§ **Your goal**:
Format the entries below as a JSON list of strings, with one string for each line and no strings for blank lines.

§ **Given records**:
== == ==

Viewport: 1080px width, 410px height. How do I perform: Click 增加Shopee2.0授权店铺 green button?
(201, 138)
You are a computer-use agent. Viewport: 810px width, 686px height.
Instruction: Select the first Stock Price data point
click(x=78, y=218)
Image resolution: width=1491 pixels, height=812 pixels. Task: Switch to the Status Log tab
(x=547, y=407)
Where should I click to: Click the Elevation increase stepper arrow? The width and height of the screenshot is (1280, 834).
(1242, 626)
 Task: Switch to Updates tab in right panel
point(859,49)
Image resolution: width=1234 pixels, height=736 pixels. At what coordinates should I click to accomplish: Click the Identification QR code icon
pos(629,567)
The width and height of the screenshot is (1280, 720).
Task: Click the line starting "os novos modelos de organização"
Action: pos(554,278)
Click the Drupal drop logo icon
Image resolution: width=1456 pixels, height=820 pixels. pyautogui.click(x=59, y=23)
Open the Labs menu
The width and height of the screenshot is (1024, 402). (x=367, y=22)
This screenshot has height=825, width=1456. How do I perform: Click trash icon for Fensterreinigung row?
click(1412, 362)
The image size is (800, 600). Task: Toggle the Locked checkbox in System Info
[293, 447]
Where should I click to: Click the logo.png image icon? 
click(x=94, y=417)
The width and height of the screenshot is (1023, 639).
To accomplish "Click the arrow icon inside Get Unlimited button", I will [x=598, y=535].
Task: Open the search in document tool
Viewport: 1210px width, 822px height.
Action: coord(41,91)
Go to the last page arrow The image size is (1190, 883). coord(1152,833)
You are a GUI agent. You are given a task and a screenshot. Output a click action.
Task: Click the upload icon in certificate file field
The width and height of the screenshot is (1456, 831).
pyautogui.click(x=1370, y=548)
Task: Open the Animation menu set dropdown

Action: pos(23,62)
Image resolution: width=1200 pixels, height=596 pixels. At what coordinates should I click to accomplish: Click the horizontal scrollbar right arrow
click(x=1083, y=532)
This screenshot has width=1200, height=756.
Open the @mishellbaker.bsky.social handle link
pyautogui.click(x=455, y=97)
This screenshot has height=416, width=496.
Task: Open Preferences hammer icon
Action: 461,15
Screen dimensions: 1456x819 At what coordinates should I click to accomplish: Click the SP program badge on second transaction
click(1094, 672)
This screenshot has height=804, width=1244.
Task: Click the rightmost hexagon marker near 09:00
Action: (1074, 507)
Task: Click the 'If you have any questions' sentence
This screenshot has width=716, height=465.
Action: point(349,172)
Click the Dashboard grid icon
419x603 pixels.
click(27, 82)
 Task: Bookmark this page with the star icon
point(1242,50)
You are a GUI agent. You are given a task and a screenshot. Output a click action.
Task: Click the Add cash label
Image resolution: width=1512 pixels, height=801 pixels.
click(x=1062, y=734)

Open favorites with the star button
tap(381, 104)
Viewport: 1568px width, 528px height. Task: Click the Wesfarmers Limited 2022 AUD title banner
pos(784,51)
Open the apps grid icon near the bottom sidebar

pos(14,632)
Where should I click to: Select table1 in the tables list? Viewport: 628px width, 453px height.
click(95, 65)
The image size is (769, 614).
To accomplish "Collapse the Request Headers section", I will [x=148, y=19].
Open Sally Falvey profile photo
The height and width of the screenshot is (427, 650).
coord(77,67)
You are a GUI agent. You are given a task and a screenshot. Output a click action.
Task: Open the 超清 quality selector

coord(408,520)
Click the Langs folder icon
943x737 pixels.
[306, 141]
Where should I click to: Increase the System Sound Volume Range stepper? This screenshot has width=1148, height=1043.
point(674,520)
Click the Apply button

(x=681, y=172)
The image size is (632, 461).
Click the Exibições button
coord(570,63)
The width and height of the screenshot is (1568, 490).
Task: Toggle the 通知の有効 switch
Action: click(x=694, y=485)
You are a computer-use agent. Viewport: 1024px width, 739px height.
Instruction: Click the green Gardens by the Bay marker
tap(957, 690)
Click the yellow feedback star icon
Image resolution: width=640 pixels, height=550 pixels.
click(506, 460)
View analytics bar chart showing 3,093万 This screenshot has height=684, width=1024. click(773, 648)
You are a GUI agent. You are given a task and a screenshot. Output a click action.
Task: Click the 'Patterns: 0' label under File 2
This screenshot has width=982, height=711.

== == ==

§ **Final answer**:
[
  "Viewport: 1080px width, 410px height. How do I perform: Click 增加Shopee2.0授权店铺 green button?",
  "(201, 138)",
  "You are a computer-use agent. Viewport: 810px width, 686px height.",
  "Instruction: Select the first Stock Price data point",
  "click(x=78, y=218)",
  "Image resolution: width=1491 pixels, height=812 pixels. Task: Switch to the Status Log tab",
  "(x=547, y=407)",
  "Where should I click to: Click the Elevation increase stepper arrow? The width and height of the screenshot is (1280, 834).",
  "(1242, 626)",
  " Task: Switch to Updates tab in right panel",
  "point(859,49)",
  "Image resolution: width=1234 pixels, height=736 pixels. At what coordinates should I click to accomplish: Click the Identification QR code icon",
  "pos(629,567)",
  "The width and height of the screenshot is (1280, 720).",
  "Task: Click the line starting \"os novos modelos de organização\"",
  "Action: pos(554,278)",
  "Click the Drupal drop logo icon",
  "Image resolution: width=1456 pixels, height=820 pixels. pyautogui.click(x=59, y=23)",
  "Open the Labs menu",
  "The width and height of the screenshot is (1024, 402). (x=367, y=22)",
  "This screenshot has height=825, width=1456. How do I perform: Click trash icon for Fensterreinigung row?",
  "click(1412, 362)",
  "The image size is (800, 600). Task: Toggle the Locked checkbox in System Info",
  "[293, 447]",
  "Where should I click to: Click the logo.png image icon? ",
  "click(x=94, y=417)",
  "The width and height of the screenshot is (1023, 639).",
  "To accomplish \"Click the arrow icon inside Get Unlimited button\", I will [x=598, y=535].",
  "Task: Open the search in document tool",
  "Viewport: 1210px width, 822px height.",
  "Action: coord(41,91)",
  "Go to the last page arrow The image size is (1190, 883). coord(1152,833)",
  "You are a GUI agent. You are given a task and a screenshot. Output a click action.",
  "Task: Click the upload icon in certificate file field",
  "The width and height of the screenshot is (1456, 831).",
  "pyautogui.click(x=1370, y=548)",
  "Task: Open the Animation menu set dropdown",
  "Action: pos(23,62)",
  "Image resolution: width=1200 pixels, height=596 pixels. At what coordinates should I click to accomplish: Click the horizontal scrollbar right arrow",
  "click(x=1083, y=532)",
  "This screenshot has width=1200, height=756.",
  "Open the @mishellbaker.bsky.social handle link",
  "pyautogui.click(x=455, y=97)",
  "This screenshot has height=416, width=496.",
  "Task: Open Preferences hammer icon",
  "Action: 461,15",
  "Screen dimensions: 1456x819 At what coordinates should I click to accomplish: Click the SP program badge on second transaction",
  "click(1094, 672)",
  "This screenshot has height=804, width=1244.",
  "Task: Click the rightmost hexagon marker near 09:00",
  "Action: (1074, 507)",
  "Task: Click the 'If you have any questions' sentence",
  "This screenshot has width=716, height=465.",
  "Action: point(349,172)",
  "Click the Dashboard grid icon",
  "419x603 pixels.",
  "click(27, 82)",
  " Task: Bookmark this page with the star icon",
  "point(1242,50)",
  "You are a GUI agent. You are given a task and a screenshot. Output a click action.",
  "Task: Click the Add cash label",
  "Image resolution: width=1512 pixels, height=801 pixels.",
  "click(x=1062, y=734)",
  "Open favorites with the star button",
  "tap(381, 104)",
  "Viewport: 1568px width, 528px height. Task: Click the Wesfarmers Limited 2022 AUD title banner",
  "pos(784,51)",
  "Open the apps grid icon near the bottom sidebar",
  "pos(14,632)",
  "Where should I click to: Select table1 in the tables list? Viewport: 628px width, 453px height.",
  "click(95, 65)",
  "The image size is (769, 614).",
  "To accomplish \"Collapse the Request Headers section\", I will [x=148, y=19].",
  "Open Sally Falvey profile photo",
  "The height and width of the screenshot is (427, 650).",
  "coord(77,67)",
  "You are a GUI agent. You are given a task and a screenshot. Output a click action.",
  "Task: Open the 超清 quality selector",
  "coord(408,520)",
  "Click the Langs folder icon",
  "943x737 pixels.",
  "[306, 141]",
  "Where should I click to: Increase the System Sound Volume Range stepper? This screenshot has width=1148, height=1043.",
  "point(674,520)",
  "Click the Apply button",
  "(x=681, y=172)",
  "The image size is (632, 461).",
  "Click the Exibições button",
  "coord(570,63)",
  "The width and height of the screenshot is (1568, 490).",
  "Task: Toggle the 通知の有効 switch",
  "Action: click(x=694, y=485)",
  "You are a computer-use agent. Viewport: 1024px width, 739px height.",
  "Instruction: Click the green Gardens by the Bay marker",
  "tap(957, 690)",
  "Click the yellow feedback star icon",
  "Image resolution: width=640 pixels, height=550 pixels.",
  "click(506, 460)",
  "View analytics bar chart showing 3,093万 This screenshot has height=684, width=1024. click(773, 648)",
  "You are a GUI agent. You are given a task and a screenshot. Output a click action.",
  "Task: Click the 'Patterns: 0' label under File 2",
  "This screenshot has width=982, height=711."
]